WORK REQUEST ::
Go through the records below and copy out every line that contains the word "computer".

PROVIDED ENTRIES ::
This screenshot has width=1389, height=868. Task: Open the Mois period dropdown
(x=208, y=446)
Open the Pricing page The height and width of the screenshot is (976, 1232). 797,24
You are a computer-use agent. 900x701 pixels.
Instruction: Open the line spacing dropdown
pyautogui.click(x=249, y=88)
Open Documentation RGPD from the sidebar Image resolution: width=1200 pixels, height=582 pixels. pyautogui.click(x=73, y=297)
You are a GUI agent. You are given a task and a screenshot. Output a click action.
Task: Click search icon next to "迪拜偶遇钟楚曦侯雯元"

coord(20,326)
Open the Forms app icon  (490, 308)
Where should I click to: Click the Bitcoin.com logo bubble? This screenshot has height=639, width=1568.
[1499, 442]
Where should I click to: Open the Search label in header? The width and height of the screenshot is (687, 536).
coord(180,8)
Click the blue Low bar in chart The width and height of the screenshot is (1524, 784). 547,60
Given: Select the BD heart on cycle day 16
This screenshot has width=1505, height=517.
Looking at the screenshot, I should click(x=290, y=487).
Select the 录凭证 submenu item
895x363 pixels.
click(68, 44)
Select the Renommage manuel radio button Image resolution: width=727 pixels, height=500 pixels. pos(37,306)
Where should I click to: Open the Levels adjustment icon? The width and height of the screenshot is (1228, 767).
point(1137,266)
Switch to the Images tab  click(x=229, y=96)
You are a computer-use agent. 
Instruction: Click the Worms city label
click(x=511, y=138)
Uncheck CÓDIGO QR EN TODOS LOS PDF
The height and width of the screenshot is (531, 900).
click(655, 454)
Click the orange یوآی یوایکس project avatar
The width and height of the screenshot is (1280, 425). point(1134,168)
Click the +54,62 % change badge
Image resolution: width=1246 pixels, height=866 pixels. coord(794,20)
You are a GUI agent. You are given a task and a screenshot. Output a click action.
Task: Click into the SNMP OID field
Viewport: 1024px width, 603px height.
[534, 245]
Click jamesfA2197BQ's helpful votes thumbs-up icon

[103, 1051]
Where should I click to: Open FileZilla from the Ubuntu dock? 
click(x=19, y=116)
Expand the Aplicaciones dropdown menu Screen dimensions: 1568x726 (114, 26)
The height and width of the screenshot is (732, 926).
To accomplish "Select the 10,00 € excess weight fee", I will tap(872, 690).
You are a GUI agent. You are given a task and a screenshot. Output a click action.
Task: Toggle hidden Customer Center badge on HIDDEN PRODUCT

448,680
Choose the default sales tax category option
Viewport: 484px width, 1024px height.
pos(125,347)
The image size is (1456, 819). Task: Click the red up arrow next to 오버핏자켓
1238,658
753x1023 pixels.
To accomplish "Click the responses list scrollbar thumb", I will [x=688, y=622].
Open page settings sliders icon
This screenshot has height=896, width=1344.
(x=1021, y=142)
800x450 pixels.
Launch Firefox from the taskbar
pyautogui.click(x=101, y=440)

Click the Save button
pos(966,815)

THE ANSWER ::
You are a computer-use agent. 900x701 pixels.
You are a computer-use agent. 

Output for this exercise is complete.